Moreover, in my capacity as the Chairperson of IMC, I am calling on the government to do more to institutionalise and implement the NSP-GBVF. We are witnessing the strategic frameworks of government departments including annual performance plans (APPs) at national and provincial levels, and Integrated Development Plans (IDPs) at the municipality level are integrating the NSP- GBVF at a slow pace. This needs to change, fast.

The slow integration of the NSP-GBVF in government and across society is largely influenced by the absence of an institutionalised cross sectoral accountability body. This absence has far reaching consequences on driving a societal approach to addressing GBVF. If we understand GBVF to be a violent manifestation of gender and structural inequalities, then structural responses need to be made - which the National Council on Gender Based Violence and Femicide (NCGBVF) seeks to do.

The publishing of the NCGBVF Bill on 30 September 2022 is a critical development. The publication informs the public that I will be introducing the bill in parliament in terms of section 73 of the Constitution. It further promotes public engagement across sectors on the mechanisms needed for an effective, coordinated and well-resourced institution to drive accountability in the implementation of the NSP-GBVF.

On that account, the call for the establishment of the council cannot be separated from the demand for the institutionalisation of the Gender Responsive Planning, Budgeting, Monitoring, Evaluation and Auditing Framework (GRPBMEAF).
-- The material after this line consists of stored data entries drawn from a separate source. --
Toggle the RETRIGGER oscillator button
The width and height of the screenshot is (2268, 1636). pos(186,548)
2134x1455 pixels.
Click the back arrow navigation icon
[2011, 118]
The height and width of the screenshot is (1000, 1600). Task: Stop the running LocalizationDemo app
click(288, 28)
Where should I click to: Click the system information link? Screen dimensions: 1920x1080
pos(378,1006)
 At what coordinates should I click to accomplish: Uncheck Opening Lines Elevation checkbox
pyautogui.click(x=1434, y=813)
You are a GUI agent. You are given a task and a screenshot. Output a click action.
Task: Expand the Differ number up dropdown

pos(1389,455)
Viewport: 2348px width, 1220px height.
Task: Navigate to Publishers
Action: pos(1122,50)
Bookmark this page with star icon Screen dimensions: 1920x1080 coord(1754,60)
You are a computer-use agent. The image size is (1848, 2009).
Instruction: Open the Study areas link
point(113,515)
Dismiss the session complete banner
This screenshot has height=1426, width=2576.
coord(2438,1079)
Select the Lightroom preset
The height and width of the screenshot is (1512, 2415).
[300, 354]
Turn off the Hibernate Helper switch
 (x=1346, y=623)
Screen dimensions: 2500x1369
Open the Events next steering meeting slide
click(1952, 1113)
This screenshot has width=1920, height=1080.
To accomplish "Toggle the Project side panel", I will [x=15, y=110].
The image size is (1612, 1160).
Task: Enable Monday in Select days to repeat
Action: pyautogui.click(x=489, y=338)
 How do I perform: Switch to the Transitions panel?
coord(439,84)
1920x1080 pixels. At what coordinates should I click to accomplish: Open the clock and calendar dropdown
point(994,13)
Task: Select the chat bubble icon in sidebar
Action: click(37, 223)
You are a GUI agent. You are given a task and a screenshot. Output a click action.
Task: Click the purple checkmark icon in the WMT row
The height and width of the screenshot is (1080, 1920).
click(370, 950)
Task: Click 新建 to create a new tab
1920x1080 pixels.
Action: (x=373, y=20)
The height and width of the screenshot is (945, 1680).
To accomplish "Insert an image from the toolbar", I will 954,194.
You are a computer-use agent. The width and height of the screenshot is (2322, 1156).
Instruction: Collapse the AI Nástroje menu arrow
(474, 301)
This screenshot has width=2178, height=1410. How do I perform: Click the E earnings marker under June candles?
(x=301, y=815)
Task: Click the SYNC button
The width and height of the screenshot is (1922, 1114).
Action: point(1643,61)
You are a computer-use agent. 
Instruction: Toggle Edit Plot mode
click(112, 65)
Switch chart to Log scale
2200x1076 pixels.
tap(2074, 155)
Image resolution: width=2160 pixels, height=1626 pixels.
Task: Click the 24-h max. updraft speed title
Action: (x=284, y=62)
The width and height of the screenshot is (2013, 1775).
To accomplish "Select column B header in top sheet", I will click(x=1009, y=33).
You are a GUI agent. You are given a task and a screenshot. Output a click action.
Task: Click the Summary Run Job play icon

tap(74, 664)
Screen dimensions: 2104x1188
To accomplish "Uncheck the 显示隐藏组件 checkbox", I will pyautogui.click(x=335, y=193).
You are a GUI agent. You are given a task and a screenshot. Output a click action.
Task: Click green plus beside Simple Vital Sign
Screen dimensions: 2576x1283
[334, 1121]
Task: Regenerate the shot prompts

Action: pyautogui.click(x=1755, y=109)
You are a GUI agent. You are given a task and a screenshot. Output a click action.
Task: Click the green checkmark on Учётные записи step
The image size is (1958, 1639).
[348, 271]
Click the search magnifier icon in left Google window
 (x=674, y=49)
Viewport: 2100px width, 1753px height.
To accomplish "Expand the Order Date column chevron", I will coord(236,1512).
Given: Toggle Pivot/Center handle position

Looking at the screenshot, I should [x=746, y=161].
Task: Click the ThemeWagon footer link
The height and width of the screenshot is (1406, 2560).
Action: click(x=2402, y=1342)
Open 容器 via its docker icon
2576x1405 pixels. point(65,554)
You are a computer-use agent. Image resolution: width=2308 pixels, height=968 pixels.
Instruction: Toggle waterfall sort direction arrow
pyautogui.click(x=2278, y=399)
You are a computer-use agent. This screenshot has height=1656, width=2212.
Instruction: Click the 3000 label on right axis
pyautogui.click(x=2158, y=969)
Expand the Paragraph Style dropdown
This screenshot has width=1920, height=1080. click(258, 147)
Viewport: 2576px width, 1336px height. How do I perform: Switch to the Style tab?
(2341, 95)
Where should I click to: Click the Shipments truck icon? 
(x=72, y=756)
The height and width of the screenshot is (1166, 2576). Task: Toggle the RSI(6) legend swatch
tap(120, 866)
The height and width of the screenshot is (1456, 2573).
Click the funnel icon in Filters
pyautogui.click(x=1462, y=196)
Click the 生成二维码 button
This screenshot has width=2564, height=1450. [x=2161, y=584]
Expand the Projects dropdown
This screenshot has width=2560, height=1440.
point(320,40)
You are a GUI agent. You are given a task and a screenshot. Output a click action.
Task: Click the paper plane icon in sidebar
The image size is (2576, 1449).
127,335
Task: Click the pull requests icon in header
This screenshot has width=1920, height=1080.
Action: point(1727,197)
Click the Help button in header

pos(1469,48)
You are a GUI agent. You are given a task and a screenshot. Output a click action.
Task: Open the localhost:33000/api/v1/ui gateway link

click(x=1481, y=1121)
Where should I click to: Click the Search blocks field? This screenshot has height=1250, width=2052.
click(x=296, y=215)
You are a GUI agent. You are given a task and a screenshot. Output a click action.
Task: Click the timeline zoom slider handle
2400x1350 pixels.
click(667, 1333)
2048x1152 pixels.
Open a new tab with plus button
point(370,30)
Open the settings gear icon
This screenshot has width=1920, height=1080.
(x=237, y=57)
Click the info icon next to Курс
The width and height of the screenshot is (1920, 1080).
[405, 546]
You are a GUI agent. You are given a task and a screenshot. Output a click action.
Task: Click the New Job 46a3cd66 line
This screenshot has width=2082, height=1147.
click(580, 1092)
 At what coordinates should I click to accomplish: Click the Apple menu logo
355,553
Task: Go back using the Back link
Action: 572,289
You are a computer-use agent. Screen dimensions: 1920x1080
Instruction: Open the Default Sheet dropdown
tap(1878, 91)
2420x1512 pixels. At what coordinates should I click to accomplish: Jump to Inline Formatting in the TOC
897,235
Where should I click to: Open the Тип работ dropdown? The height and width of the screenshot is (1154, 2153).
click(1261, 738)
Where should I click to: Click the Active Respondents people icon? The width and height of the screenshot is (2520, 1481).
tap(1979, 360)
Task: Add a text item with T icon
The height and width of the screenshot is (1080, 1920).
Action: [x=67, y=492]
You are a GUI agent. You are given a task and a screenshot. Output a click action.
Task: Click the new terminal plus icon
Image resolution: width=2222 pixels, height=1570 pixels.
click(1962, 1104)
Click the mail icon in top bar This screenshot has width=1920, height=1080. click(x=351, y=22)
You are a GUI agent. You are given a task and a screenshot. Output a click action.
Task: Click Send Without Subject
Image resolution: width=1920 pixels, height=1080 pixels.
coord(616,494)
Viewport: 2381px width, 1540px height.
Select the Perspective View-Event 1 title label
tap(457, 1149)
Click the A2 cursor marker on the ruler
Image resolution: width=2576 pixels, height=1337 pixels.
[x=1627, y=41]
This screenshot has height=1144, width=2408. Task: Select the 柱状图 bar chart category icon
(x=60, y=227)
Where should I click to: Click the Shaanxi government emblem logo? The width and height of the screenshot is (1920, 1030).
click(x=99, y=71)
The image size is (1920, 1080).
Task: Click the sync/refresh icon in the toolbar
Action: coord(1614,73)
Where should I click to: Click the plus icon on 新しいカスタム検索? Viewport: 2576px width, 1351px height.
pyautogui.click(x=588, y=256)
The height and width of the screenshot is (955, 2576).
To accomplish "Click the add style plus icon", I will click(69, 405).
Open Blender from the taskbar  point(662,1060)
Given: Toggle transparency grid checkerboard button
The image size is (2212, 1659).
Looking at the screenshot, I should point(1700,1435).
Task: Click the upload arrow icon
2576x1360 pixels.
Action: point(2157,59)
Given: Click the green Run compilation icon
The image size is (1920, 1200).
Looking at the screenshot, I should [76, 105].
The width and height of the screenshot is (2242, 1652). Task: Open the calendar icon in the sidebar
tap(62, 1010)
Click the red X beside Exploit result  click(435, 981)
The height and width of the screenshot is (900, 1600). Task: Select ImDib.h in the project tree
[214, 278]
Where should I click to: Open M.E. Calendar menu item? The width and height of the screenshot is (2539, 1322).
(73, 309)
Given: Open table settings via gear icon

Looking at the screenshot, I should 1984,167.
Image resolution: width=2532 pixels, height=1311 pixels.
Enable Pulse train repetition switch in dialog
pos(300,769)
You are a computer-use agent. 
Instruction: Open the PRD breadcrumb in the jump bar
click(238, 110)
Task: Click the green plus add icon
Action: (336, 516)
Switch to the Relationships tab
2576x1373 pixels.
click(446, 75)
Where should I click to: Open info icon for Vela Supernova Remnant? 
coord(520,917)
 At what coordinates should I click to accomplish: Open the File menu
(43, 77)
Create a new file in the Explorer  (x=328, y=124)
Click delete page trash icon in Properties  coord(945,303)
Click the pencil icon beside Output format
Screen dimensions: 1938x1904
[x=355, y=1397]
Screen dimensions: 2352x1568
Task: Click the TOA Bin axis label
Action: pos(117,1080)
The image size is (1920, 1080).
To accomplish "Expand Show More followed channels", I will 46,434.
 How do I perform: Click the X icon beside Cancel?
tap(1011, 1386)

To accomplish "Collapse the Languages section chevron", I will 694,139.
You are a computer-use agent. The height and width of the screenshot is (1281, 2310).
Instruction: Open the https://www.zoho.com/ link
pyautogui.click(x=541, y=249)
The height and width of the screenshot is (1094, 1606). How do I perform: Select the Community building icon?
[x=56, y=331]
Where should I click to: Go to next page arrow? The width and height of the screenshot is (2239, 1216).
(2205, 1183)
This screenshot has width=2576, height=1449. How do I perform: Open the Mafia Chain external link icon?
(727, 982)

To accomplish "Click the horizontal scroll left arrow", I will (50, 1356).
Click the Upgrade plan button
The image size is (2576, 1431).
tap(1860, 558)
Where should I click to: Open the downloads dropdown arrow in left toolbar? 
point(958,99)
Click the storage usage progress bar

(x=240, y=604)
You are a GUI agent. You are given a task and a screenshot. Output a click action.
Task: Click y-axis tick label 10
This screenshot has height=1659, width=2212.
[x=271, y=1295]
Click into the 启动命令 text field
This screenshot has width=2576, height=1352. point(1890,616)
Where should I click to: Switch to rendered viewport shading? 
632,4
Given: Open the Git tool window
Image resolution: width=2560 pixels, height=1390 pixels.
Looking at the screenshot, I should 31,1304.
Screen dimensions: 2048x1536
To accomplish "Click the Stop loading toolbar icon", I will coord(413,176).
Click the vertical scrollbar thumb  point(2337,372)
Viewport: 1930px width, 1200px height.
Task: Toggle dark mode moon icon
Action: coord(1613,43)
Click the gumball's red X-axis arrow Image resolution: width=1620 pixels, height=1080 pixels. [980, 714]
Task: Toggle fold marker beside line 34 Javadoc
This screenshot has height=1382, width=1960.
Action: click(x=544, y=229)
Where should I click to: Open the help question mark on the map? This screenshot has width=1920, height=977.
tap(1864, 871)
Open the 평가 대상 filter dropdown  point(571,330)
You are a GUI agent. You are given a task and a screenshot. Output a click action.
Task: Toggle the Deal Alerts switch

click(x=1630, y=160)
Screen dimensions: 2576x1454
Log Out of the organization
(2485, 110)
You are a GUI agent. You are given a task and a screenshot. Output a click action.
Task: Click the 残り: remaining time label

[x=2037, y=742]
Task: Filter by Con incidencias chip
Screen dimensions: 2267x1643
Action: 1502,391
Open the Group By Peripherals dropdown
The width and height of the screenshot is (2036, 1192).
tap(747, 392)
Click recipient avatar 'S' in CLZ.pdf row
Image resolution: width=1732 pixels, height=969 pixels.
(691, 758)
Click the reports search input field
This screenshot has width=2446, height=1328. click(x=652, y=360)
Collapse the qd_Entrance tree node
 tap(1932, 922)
If we understand the process of accountability to be largely influenced by access and proximity to resources, then effective operations of the council require financial commitment. In the 2021 Budget Vote, I informed the House that the department will undertake an analysis of the draft National Department APPs. In this context, the 2021 M&E Report showed that less than 50% of departments were implementing the GRPBMEAF. However, the analysis of the 2022/23 draft APPs points to steady improvement in inclusion of priorities of women, youth and disability in these plans. The call to institutionalise and adequately resource responses to GBVF must be supported by the necessary institutional mechanisms including GRPBMEAF.

As we close out year two and move towards year three in the implementation of the NSP-GBVF, we must prioritise optimising the policy and legal frameworks of our country for the establishment, and consolidation of systems and processes.

The summit is convened because the uncomfortable reality is that there are very few practical shifts in the lived realities of women and children in our country. We are still faced with weekly reports, and disturbing social media content of horrendous acts of violence that we are subjected to in our country. We owe it to the thousands of women, children, and LGBTQIA+ persons who have lost their lives and sense of dignity to the scourge.

Until fundamental changes happen, there will always be a need for us to come together across sectors of society to strengthen collaborative efforts in responding to GBVF. Let us work together for the institutionalization of accountability to accelerate and amplify efforts to end the scourge of GBVF.

*Maite Nkoana-Mashabane is the Minister in the Presidency for Women, Youth and Persons with Disabilities.